Ein zur Finanzierung von Umlaufvermögen aufgenommener Kredit gehört nur dann zu den laufenden Verbindlichkeiten, wenn eine enge wirtschaftliche Verknüpfung zwischen dem Kredit und dem finanzierten Geschäft besteht und nach außen hin sichtbar gemacht ist (ständige Rechtsprechung des BFH, zuletzt Urteil vom 7. August 1990 VIII R 40/87, BFHE 162, 122, BStBl II 1990, 1077; Glanegger / Güroff, Gewerbesteuergesetz, 1988, § 8 Nr. 1, Rdnr. 24 m. w. N.). Diese Voraussetzung ist bei Warenschulden nur dann erfüllt, wenn vertraglich vereinbart ist, daß die Schuld aus dem Erlös zu tilgen ist. Das gilt auch, wenn es sich bei den ,,Waren", deren Kauf kreditiert wird, um zum Verkauf bestimmte Grundstücke handelt (so wohl auch BFH-Urteil in BFHE 162, 117, BStBl II 1991, 23).
Hierzu hat das FG - aus seiner Sicht folgerichtig - keine Feststellungen getroffen.

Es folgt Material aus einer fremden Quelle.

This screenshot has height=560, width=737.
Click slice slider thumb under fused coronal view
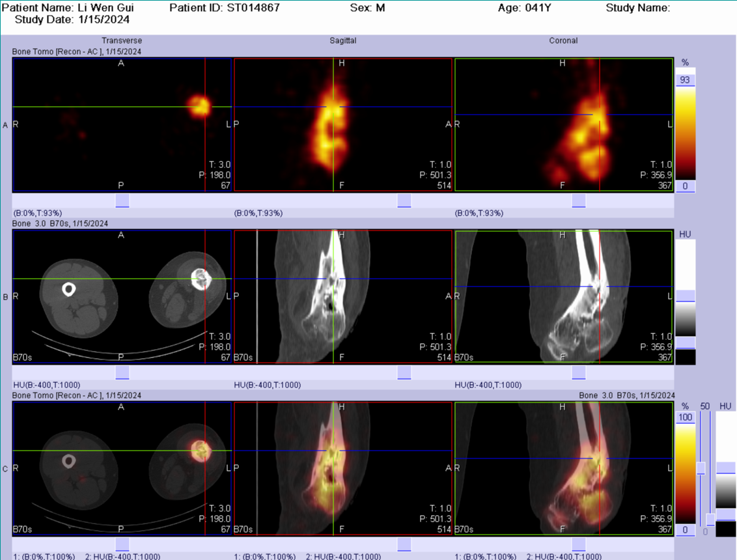(x=578, y=544)
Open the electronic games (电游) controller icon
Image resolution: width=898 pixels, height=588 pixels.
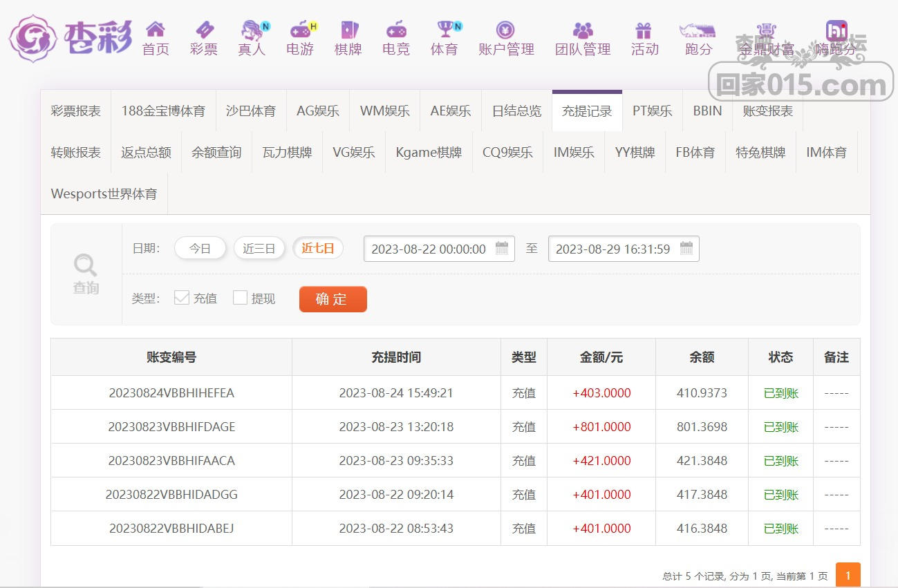300,30
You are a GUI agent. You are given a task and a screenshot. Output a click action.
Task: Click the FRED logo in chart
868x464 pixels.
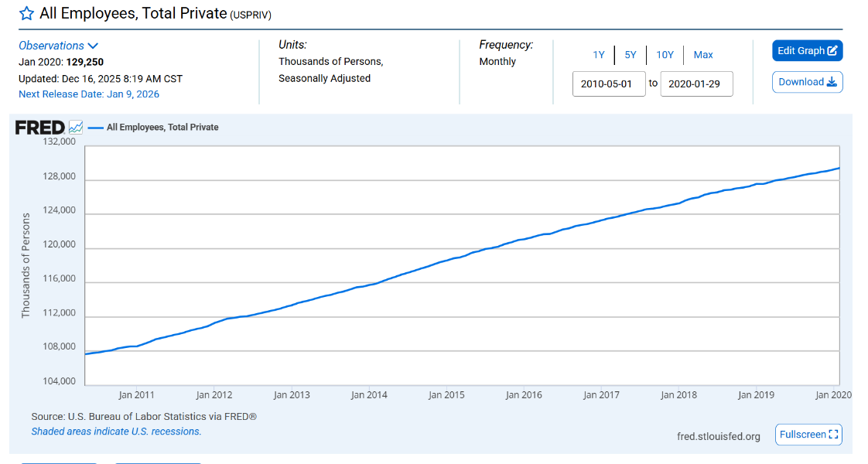pyautogui.click(x=39, y=128)
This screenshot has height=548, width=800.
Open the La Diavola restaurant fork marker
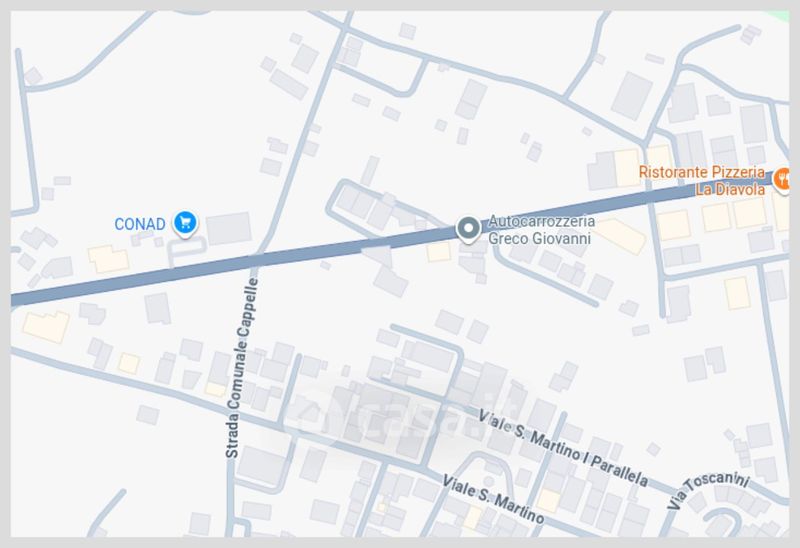781,180
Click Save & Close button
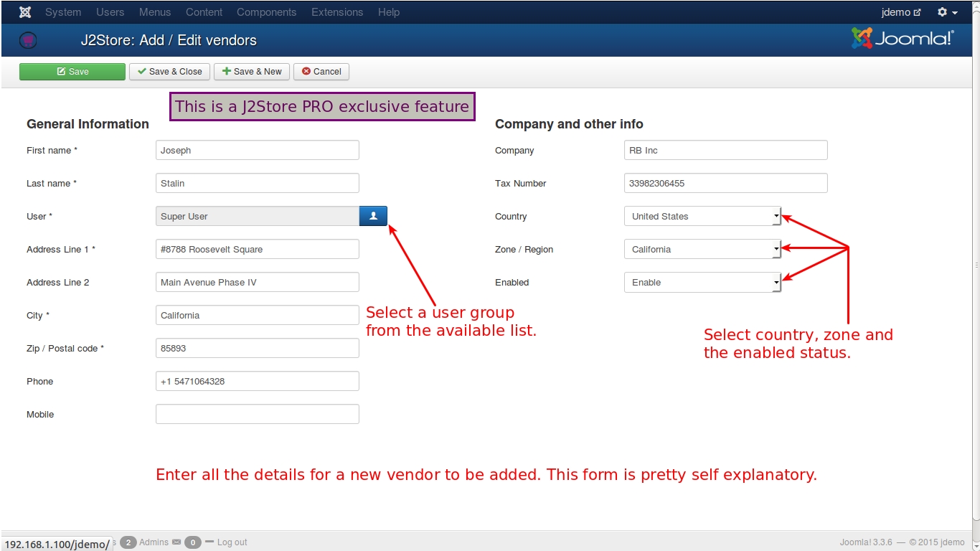Image resolution: width=980 pixels, height=551 pixels. click(x=170, y=72)
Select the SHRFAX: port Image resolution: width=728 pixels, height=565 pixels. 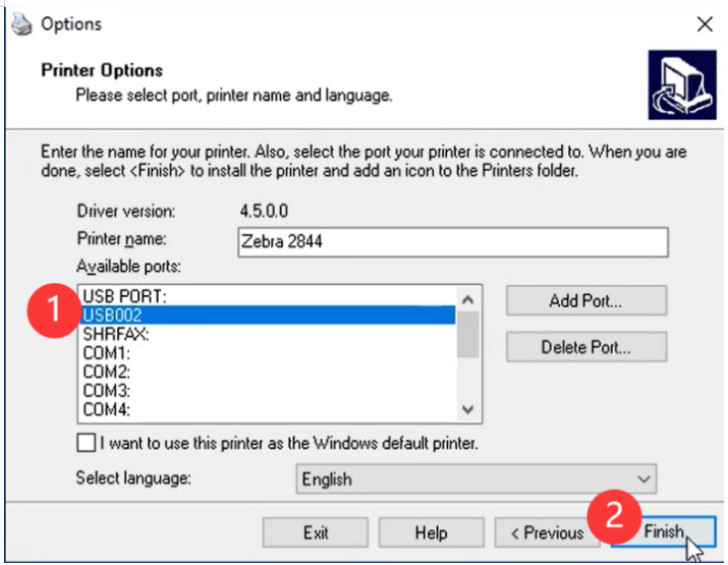click(268, 334)
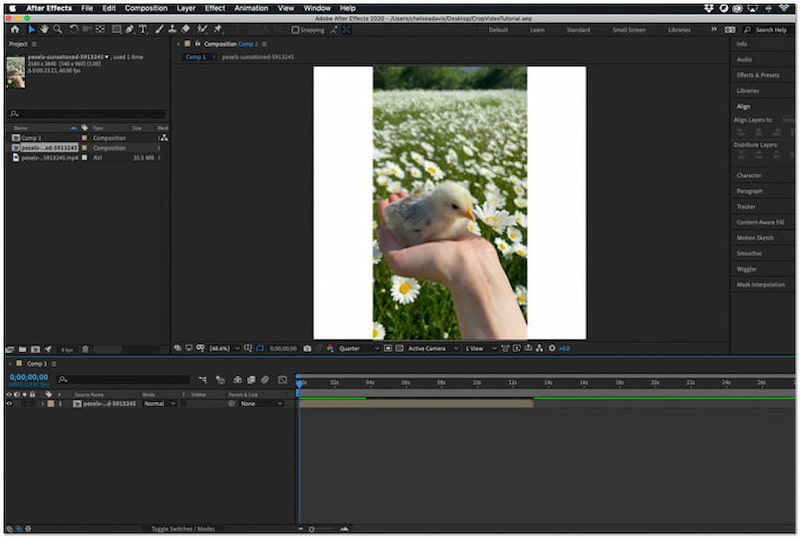Image resolution: width=800 pixels, height=538 pixels.
Task: Select the Hand tool
Action: (x=44, y=29)
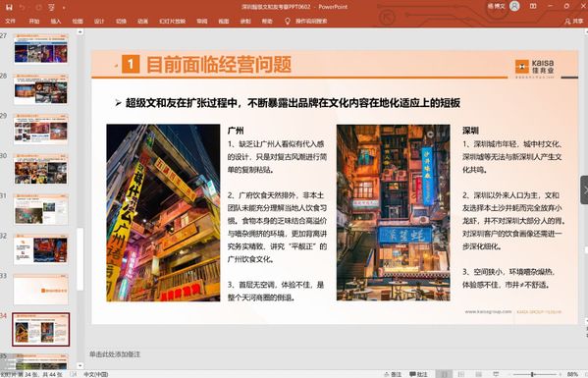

Zudem ist nicht sicher, ob die streitigen Darlehen überhaupt der Finanzierung von Umlaufvermögen dienten. In den Akten befinden sich Verträge über zwei der insgesamt vier Kredite, auf die das FG in seinem Urteil nicht Bezug genommen hat und an deren Auslegung der erkennende Senat daher gehindert ist. In dem über das Darlehen in Höhe von 28 Mio. DM abgeschlossenen Vertrag heißt es, daß Tilgungen für die ersten drei Jahre zunächst nicht vereinbart seien und daß die Umwandlung des Kredits je nach Verwendung des Grundstücks in einen Grundstücksankaufskredit oder in ein echtes langfristiges Darlehen möglich sei. Das läßt darauf schließen, daß bei Abschluß dieses Darlehensvertrages noch nicht feststand, ob es sich bei den A-Grundstücken um Umlauf- oder Anlagevermögen handelte. Angesichts einer derartigen Unsicherheit hätte dieses Darlehen - wenn der sich aus den Akten ergebende Eindruck zutrifft - nicht zu den laufenden Verbindlichkeiten gehört. Das gleiche würde für das Darlehen in Höhe von 9 Mio. DM gelten, wenn es zur gleichen Zeit eingegangen sein sollte. Das FG wird dieser Frage nachgehen und durch Einsichtnahme in die übrigen Darlehensverträge prüfen müssen, ob sie Aussagen darüber zulassen, ob die Darlehen der Finanzierung von Umlauf- oder Anlagevermögen dienen sollten, und ob, falls die Finanzierung von Umlaufvermögen geplant war, vereinbart war, daß die Schuld aus den Erlösen zu tilgen sei.